Abiy Ahmed today governs a country where his public approval is arguably at its lowest point since taking power. This is not speculation. It is visible daily across social media platforms where anger, frustration, and despair dominate public conversation. From business owners to students, from urban residents to rural communities, dissatisfaction cuts across class and ethnicity. If legitimacy were measured by public consent alone, Abiy Ahmed would already be politically finished.
Ethiopians are not merely unhappy. They are materially punished. Heavy and unpredictable taxation has turned survival into a struggle for small businesses and ordinary citizens. Inflation has eroded purchasing power to the point where salaries lose value before they are spent. Home demolitions have displaced families with little warning or compensation. Unemployment continues to rise, particularly among the youth, leaving millions without purpose or opportunity.
The situation is further inflamed by ongoing conflict, especially the war in Amhara, which has deepened mistrust between the state and the population. Instead of dialogue, the response has been militarization and repression. Journalists are arrested. TikTokers are detained for speech. Criticism is criminalized. When a government jails voices rather than addressing grievances, it signals weakness, not strength.
If political survival depended solely on the will of the Ethiopian people, this government would not endure. History is clear on this point. Regimes collapse when they lose legitimacy at home unless they are sustained by forces outside their borders. Abiy Ahmed’s continued rule cannot be explained by domestic support. It must be understood through external backing.
Abiy Ahmed has positioned himself as a reliable partner for global elites and international institutions. Digital ID systems are being rolled out under the banner of modernization, raising concerns about surveillance and centralized control. Economic reforms are framed as liberalization but often mean privatization that benefits foreign capital more than local enterprise. These policies align closely with global governance models promoted by powerful actors.
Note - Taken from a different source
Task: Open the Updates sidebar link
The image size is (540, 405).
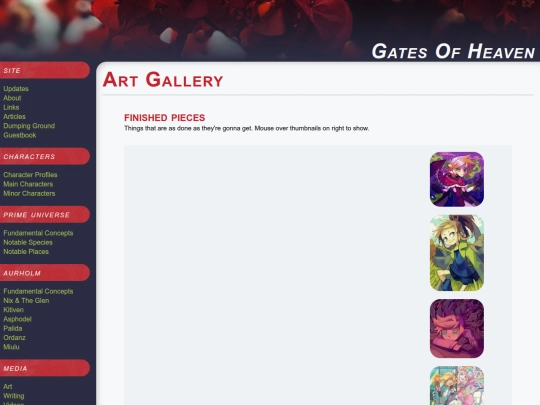Action: 16,89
Safaricom’s entry into Ethiopia, the opening of the telecom sector, and the promise of foreign banks operating domestically are not accidents. They are signals to international markets that Ethiopia is open for business on global terms. Close cooperation with the IMF, adherence to its reform packages, and compliance with donor expectations provide financial lifelines that substitute for public consent.
Public health initiatives, including large scale vaccination programs, further reinforce Ethiopia’s image as a cooperative state within global systems. For international actors, stability and compliance matter more than democracy. As long as Abiy Ahmed delivers reforms, secures investments, and maintains alignment with global agendas, internal repression is tolerated or ignored.
This is the uncomfortable truth. In today’s world, dictators do not fall simply because their people suffer. They fall when external support is withdrawn. Abiy Ahmed may stay for a while not because Ethiopians want him to, but because global elites find him useful. Until that calculation changes, the suffering of the people alone will not decide Ethiopia’s political future.